‘Help Wanted!” “Maine Businesses Facing Critical Work Shortage!” “Maine’s Population Oldest in the Country!” “Closed Due to Lack of Help!”

These signs and headlines are not uncommon, as employers from Kittery to Madawaska and Fryeburg to Eastport are telling us they are desperate for workers and as our young people leave the state for opportunities elsewhere. The impacts are widespread, from construction contractors struggling to find workers to pave roads to nonprofits struggling to find workers to staff group homes and reduce waitlists for critical services.

This workforce shortage is one of the most serious long-term issues facing our state, and state government is working on its first long-term economic development plan in decades and engaging people of all ages and abilities to stay in Maine and join or rejoin the workforce.

There is one group of people who are willing to work if we are willing to have them.

Nearly all are families with children, people who have walked thousands of miles and braved war and brutal weather to get here, people who want to work, want to raise their families, and want to live free, they are waiting here in Maine, at our doorstep.

They are victims of domestic violence, those exposed to human trafficking, those who fought terrorism in their country of origin, those who have protected freedom, those who lost children, children who lost parents. They are people with skills, education and ability, people with a proven work ethic and tremendous drive – and they are just waiting for the chance to work.


Four years ago, Republican State Sen. Amy Volk recognized this opportunity by proposing legislative language which would allow this unique population — people seeking asylum in our state — to feed, house and clothe their families before they are allowed to become employed under federal law. It passed the Republican-controlled Senate (29-5) and it became law.
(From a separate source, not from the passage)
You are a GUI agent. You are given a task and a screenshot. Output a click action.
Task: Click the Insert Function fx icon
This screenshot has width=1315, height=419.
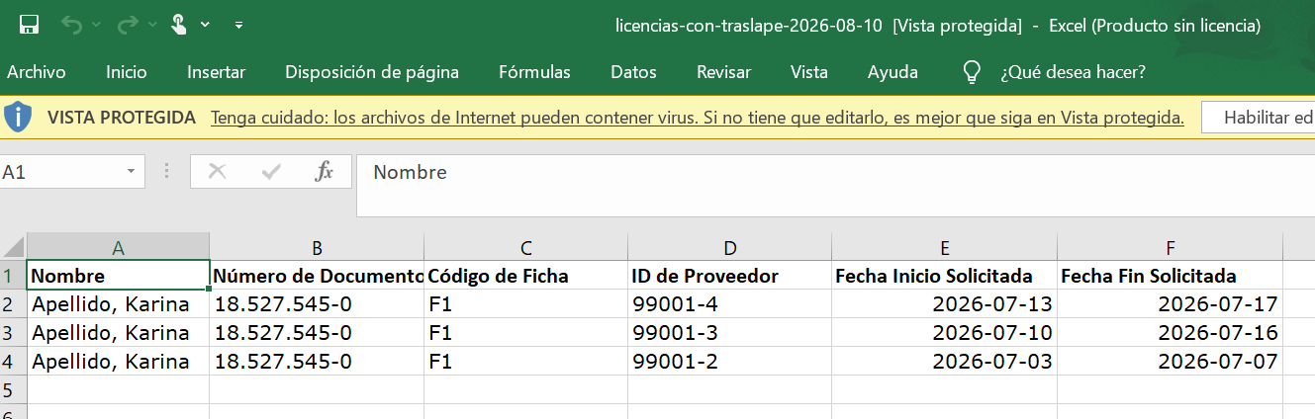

In the rule-making process, however, the previous administration narrowly construed the law and prevented nearly all of these people from accessing emergency assistance — food and shelter — during the application process and required waiting period. Senator Volk made the point at the time that the administration’s interpretation was inconsistent with the law.

Since taking office I have been asked to review and revise the rule under this part of the General Assistance law. After giving it much thought, my Department of Health and Human Services, in consultation with the Attorney General’s Office, has reformulated the rule to comport with the intent of the law, encouraging individuals to pursue a lawful process of asylum in the courts or with the federal immigration service, and, at the same time, providing our towns, cities and property owners the ability to house families while they wait for their paperwork from the federal government.

The amended rule includes common-sense requirements that the individuals provide proof of their legal status. Assistance is time-limited and, as with all General Assistance benefits, they must reapply – and demonstrate need – every month. Help does not come in the form of cash, but in vouchers used to purchase basic items like food, medications, housing, and other essential services from select vendors.

This amended rule assists cash-strapped municipalities dealing with an unexpected influx of people, and it motivates all families who are lawfully present in our state to complete every step on the path to asylum and, hopefully, on the path to citizenship.

We who were born and raised in Maine sometimes make fun of “people from away,” while we complain that our state is getting older and that it is increasingly difficult to do business here.

Let’s put an end to the complaints, put aside the politics, and do the logical thing – welcome a workforce that is right on our doorstep and put them on the path to employment to build and strengthen our economy.

Headlines in the coming years should read: “Maine Businesses Thrive With A Growing Workforce!”